Hurricane Opal was approaching Georgia but instead of suffering the expense of renting a hanger large enough and because of the confidence that it would hold, they decided to leave the blimp tied to a mast at the airport to ride out the storm. 80mph winds proved too much for the mast connection to handle and the blimp popped off, slowly turned around and flew away.
The blimp was found the following day resting in a field 60 miles north of the airport. It hadn’t collided with trees, powerlines or any other obstacle during its flight. I asked Allen, the longtime blimp pilot, how an airship could maneuver on it’s own for 60 miles and land in a field. Without hesitation or humor, he described the “helium ghosts” that he had experienced during his career as airship pilot. “… They are protective, unseen and make collective aviation decisions when contained”.

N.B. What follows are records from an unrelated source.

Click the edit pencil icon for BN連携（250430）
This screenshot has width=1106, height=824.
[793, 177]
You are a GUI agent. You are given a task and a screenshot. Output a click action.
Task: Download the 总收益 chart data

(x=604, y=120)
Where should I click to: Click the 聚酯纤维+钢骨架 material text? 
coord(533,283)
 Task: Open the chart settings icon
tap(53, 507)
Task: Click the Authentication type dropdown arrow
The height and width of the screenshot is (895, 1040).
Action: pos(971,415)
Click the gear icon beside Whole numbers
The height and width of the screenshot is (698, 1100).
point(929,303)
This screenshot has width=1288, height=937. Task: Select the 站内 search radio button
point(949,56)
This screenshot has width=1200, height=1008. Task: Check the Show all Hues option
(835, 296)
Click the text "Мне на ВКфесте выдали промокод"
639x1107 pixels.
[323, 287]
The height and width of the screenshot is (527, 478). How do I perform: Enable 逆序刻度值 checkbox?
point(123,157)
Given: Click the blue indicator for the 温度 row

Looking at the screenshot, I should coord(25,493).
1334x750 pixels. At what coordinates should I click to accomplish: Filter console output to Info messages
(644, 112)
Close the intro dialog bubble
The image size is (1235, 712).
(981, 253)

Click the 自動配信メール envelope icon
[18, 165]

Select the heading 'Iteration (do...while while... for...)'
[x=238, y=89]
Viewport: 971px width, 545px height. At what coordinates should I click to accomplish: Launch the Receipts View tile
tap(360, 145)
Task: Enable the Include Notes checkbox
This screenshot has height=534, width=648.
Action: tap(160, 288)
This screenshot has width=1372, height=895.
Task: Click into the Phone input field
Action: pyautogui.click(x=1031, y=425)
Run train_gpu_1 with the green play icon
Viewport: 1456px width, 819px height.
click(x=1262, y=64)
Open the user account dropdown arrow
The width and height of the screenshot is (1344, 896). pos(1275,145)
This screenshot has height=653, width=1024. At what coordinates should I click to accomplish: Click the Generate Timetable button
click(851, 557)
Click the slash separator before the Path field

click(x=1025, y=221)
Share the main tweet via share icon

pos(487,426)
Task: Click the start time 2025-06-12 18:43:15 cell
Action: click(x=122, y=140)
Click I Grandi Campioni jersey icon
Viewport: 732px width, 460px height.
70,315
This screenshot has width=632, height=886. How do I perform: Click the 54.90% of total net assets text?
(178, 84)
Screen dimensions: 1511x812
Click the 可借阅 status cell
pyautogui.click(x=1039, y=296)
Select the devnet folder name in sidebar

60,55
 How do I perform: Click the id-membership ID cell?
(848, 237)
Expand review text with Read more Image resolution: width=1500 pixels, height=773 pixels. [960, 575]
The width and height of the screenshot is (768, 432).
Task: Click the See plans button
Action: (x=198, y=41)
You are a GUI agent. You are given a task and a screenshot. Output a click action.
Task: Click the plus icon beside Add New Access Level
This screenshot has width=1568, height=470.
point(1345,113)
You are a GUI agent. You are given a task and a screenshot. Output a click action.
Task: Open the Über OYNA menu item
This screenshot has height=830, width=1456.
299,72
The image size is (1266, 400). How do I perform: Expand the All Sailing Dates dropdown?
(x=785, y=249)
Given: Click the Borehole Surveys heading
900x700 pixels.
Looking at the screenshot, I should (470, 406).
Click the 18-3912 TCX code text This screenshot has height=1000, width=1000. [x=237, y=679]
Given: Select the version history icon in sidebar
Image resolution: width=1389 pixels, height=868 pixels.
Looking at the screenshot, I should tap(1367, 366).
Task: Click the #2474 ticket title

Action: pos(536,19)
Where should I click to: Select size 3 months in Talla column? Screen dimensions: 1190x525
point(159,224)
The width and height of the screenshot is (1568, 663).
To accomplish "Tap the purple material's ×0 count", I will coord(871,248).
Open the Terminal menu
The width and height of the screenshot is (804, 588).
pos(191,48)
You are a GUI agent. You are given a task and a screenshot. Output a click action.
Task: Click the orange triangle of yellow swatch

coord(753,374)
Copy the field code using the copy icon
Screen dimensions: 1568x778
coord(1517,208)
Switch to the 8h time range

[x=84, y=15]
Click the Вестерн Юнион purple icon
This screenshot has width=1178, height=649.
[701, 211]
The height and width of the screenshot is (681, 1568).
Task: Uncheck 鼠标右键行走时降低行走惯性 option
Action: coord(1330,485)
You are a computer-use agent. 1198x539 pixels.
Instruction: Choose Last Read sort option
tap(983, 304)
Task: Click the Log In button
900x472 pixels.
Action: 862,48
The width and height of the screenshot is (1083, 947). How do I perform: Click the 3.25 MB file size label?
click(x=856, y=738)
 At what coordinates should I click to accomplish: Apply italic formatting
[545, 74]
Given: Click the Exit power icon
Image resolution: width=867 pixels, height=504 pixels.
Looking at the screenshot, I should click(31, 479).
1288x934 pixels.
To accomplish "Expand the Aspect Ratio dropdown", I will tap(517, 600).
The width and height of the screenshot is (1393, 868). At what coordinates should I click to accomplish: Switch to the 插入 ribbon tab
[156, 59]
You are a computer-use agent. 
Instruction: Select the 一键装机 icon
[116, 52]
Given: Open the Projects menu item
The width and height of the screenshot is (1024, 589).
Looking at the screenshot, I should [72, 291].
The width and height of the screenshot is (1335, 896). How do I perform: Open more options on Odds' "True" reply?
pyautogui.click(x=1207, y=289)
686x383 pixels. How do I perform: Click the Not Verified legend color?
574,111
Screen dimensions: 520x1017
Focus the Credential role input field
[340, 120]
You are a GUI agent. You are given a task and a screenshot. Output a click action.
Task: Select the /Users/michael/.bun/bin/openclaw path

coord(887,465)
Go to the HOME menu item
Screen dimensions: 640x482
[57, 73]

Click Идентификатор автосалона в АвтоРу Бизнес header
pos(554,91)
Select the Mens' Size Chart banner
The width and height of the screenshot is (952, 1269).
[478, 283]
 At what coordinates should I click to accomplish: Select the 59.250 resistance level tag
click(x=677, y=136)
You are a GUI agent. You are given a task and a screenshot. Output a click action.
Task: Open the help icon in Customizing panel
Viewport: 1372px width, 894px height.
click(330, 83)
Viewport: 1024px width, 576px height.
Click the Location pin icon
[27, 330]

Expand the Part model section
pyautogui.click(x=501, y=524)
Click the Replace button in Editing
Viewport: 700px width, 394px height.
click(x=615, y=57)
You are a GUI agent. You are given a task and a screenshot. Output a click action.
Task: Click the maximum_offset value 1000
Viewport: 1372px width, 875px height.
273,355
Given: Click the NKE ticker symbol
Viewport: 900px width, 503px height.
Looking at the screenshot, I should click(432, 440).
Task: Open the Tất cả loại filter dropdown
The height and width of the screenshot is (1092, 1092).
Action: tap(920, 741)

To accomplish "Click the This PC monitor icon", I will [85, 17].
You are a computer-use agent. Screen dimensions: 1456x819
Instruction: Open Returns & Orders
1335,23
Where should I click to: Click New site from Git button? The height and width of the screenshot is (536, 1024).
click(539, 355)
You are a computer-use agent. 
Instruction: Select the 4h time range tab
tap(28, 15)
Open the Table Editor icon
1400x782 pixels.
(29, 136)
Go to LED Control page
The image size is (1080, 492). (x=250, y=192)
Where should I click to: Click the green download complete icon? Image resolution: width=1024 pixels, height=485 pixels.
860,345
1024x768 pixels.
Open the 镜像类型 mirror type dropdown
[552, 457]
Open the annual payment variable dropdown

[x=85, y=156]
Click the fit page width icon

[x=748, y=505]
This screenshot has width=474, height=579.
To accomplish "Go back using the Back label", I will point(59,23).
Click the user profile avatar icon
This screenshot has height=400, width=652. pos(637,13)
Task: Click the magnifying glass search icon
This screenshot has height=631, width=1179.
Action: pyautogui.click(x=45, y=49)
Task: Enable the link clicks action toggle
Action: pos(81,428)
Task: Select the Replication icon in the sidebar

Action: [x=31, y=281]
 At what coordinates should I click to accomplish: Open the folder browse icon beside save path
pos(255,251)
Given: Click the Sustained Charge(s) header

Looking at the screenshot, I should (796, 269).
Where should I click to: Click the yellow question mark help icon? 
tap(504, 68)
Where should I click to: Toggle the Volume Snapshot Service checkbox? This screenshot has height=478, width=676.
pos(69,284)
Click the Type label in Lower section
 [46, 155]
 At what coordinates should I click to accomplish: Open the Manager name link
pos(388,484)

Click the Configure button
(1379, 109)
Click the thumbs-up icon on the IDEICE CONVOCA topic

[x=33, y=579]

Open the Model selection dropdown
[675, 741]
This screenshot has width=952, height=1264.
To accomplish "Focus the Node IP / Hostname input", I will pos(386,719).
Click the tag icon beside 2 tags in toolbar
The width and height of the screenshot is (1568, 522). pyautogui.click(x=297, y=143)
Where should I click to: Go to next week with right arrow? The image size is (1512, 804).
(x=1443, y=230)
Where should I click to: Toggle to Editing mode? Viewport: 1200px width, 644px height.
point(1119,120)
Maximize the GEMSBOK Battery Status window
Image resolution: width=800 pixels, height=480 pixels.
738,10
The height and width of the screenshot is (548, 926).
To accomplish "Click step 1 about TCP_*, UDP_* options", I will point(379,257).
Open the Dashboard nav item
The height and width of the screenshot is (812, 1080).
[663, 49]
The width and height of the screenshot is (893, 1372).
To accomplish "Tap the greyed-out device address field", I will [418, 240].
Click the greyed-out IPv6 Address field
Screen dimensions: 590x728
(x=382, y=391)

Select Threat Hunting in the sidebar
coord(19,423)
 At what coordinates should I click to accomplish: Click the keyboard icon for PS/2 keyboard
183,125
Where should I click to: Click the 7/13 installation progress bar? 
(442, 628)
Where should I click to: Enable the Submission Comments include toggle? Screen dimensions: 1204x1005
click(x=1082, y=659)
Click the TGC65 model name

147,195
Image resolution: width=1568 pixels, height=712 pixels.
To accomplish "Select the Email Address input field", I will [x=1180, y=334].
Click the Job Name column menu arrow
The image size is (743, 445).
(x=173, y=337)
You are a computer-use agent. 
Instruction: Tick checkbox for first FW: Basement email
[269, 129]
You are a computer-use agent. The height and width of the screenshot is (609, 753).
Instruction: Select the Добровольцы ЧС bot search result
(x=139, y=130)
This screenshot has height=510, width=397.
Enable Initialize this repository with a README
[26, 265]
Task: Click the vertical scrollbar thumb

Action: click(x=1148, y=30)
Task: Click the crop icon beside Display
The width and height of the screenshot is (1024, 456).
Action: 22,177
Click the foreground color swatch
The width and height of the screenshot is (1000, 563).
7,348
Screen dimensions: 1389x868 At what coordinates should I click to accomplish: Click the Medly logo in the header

The studio is lonely. There are only the voices of your teachers, family, artist friends, audience, and critics. Happening more and more frequently as I know what to look for, are the brief moments when I hear nothing at all. Like I’m being puppet-ed by an unseen force. No voices - just reactive decisions. Ideas pop in and without hesitation, I move on them. Reactions that cause solutions. I trust those moments as everything feels right, and the results are always better.
“Helium Ghost” is a collection of work about my memories of the very beginning of my art career and a homage to the rare, silent moments when decisions are made effortlessly.